What to do >>
Quote the lines below exactly, starting from the line containing "This screenshot has height=427, width=364." up to and including the line containing "(x=264, y=501)".

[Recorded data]
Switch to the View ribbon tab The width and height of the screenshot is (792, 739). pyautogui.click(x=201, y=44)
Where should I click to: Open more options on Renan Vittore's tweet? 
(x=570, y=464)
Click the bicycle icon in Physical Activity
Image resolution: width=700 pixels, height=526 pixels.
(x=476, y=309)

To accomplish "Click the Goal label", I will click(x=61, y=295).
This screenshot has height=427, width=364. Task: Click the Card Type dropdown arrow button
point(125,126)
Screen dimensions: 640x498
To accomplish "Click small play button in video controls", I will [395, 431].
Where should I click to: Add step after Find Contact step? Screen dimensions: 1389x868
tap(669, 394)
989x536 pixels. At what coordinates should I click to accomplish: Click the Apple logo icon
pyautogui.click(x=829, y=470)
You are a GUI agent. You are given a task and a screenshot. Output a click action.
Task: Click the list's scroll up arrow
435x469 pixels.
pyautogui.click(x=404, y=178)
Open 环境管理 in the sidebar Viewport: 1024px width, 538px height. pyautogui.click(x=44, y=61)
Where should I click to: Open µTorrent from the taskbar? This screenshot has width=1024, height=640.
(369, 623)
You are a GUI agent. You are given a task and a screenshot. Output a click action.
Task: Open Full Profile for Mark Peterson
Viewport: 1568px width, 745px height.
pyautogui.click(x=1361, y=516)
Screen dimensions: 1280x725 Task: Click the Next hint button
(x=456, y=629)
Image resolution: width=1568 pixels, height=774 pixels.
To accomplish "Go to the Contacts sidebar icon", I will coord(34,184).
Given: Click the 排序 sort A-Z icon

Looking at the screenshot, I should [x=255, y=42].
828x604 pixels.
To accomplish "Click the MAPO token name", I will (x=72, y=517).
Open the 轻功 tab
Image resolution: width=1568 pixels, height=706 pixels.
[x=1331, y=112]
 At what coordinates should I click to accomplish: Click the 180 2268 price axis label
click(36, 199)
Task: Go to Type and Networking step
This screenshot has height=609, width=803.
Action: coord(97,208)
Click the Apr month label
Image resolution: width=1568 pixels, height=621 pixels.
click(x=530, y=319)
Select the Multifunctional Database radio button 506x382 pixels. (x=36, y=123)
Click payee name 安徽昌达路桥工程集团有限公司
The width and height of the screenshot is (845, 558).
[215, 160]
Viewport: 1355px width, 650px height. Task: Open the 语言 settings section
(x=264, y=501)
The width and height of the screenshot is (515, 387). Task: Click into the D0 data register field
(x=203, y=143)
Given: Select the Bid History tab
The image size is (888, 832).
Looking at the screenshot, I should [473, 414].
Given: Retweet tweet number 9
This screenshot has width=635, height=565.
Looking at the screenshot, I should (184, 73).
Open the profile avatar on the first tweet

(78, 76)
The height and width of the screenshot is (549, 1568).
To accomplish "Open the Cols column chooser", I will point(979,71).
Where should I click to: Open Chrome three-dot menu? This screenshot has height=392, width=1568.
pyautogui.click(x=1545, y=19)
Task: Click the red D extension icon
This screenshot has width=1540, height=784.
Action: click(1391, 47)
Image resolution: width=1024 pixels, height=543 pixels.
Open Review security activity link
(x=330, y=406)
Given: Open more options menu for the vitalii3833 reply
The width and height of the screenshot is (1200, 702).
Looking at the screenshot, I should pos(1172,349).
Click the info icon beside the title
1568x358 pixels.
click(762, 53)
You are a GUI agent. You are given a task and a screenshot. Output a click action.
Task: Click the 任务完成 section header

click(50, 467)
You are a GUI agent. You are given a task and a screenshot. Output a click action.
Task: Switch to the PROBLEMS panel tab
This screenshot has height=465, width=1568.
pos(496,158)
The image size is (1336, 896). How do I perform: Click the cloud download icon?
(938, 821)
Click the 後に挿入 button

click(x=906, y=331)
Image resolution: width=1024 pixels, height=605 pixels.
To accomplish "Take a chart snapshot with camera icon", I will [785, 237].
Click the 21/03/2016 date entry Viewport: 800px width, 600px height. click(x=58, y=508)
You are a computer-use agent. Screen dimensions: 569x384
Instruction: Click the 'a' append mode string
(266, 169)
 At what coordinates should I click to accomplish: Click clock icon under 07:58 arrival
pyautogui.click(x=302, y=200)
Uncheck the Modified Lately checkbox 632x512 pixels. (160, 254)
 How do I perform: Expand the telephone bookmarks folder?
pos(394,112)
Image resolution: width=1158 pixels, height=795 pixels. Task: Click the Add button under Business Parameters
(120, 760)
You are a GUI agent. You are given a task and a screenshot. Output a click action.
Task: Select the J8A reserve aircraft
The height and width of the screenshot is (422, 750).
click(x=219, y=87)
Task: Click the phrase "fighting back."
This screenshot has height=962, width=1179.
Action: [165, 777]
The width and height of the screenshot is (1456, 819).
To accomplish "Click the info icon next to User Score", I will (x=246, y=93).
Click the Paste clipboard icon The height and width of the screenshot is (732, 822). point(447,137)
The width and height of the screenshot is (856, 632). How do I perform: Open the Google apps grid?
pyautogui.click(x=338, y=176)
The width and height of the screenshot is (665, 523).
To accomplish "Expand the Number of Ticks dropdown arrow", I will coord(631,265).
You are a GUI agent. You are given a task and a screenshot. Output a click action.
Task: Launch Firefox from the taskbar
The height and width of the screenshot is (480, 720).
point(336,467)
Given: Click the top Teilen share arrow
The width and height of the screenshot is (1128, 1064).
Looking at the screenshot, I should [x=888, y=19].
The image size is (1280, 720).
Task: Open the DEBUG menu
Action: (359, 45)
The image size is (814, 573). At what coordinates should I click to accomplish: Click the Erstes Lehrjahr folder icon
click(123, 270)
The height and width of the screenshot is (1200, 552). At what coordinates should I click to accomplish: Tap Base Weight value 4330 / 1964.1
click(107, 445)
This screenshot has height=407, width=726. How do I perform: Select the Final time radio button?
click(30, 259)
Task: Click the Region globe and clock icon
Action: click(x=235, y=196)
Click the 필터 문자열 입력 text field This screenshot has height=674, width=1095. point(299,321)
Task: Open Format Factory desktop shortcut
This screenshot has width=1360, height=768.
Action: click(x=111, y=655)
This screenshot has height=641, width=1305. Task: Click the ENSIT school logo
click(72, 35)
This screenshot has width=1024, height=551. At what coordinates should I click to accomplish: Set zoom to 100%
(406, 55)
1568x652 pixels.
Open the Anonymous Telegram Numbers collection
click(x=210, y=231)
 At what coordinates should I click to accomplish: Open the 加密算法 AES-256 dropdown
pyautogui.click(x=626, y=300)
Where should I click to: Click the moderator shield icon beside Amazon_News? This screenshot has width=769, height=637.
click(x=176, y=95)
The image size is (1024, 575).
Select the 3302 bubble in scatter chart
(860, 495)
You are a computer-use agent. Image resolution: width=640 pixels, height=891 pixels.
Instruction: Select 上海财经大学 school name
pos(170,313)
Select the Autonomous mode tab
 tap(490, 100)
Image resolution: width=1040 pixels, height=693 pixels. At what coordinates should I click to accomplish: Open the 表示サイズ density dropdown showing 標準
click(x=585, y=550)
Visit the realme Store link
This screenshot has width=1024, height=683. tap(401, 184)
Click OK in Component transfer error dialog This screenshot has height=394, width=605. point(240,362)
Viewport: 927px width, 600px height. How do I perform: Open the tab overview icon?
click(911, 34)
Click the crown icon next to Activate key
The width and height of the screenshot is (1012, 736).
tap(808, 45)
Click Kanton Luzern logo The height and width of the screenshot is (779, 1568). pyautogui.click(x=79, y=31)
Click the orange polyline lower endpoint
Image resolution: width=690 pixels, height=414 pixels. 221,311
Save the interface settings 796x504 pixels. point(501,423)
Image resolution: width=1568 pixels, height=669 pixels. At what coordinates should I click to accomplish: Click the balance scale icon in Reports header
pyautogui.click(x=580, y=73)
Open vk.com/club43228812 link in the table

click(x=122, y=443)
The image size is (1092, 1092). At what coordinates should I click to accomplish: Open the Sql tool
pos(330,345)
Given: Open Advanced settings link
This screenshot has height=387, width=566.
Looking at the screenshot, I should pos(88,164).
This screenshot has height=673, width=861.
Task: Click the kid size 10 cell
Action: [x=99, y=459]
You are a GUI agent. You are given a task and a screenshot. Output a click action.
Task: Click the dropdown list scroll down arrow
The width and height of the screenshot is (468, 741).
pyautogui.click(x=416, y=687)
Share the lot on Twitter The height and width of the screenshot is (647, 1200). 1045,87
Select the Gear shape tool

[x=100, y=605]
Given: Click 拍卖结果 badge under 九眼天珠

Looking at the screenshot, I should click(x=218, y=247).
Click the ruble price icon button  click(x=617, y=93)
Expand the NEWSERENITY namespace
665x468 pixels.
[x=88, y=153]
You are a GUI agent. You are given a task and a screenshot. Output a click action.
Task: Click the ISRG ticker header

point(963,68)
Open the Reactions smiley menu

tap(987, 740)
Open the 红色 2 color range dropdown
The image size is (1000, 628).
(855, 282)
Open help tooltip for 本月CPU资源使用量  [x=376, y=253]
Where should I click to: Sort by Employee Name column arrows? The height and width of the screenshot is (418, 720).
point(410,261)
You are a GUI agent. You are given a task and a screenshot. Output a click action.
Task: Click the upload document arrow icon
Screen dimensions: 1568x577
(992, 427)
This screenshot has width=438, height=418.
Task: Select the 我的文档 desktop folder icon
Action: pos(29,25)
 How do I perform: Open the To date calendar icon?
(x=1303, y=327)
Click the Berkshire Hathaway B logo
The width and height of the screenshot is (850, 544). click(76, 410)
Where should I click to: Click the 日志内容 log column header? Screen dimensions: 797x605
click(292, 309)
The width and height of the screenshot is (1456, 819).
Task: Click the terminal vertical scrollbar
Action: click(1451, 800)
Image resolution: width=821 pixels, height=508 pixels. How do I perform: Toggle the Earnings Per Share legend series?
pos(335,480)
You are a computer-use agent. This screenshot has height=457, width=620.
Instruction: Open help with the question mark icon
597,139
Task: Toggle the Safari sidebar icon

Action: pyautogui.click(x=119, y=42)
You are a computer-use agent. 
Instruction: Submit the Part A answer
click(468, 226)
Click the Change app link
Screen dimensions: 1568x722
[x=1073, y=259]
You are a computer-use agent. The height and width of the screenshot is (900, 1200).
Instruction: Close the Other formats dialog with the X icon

Solved problem >>
This screenshot has height=427, width=364. Task: Click the Card Type dropdown arrow button
point(125,126)
Screen dimensions: 640x498
To accomplish "Click small play button in video controls", I will [395, 431].
Where should I click to: Add step after Find Contact step? Screen dimensions: 1389x868
tap(669, 394)
989x536 pixels. At what coordinates should I click to accomplish: Click the Apple logo icon
pyautogui.click(x=829, y=470)
You are a GUI agent. You are given a task and a screenshot. Output a click action.
Task: Click the list's scroll up arrow
435x469 pixels.
pyautogui.click(x=404, y=178)
Open 环境管理 in the sidebar Viewport: 1024px width, 538px height. pyautogui.click(x=44, y=61)
Where should I click to: Open µTorrent from the taskbar? This screenshot has width=1024, height=640.
(369, 623)
You are a GUI agent. You are given a task and a screenshot. Output a click action.
Task: Open Full Profile for Mark Peterson
Viewport: 1568px width, 745px height.
pyautogui.click(x=1361, y=516)
Screen dimensions: 1280x725 Task: Click the Next hint button
(x=456, y=629)
Image resolution: width=1568 pixels, height=774 pixels.
To accomplish "Go to the Contacts sidebar icon", I will coord(34,184).
Given: Click the 排序 sort A-Z icon

Looking at the screenshot, I should [x=255, y=42].
828x604 pixels.
To accomplish "Click the MAPO token name", I will (x=72, y=517).
Open the 轻功 tab
Image resolution: width=1568 pixels, height=706 pixels.
[x=1331, y=112]
 At what coordinates should I click to accomplish: Click the 180 2268 price axis label
click(36, 199)
Task: Go to Type and Networking step
This screenshot has height=609, width=803.
Action: coord(97,208)
Click the Apr month label
Image resolution: width=1568 pixels, height=621 pixels.
click(x=530, y=319)
Select the Multifunctional Database radio button 506x382 pixels. (x=36, y=123)
Click payee name 安徽昌达路桥工程集团有限公司
The width and height of the screenshot is (845, 558).
[215, 160]
Viewport: 1355px width, 650px height. Task: Open the 语言 settings section
(x=264, y=501)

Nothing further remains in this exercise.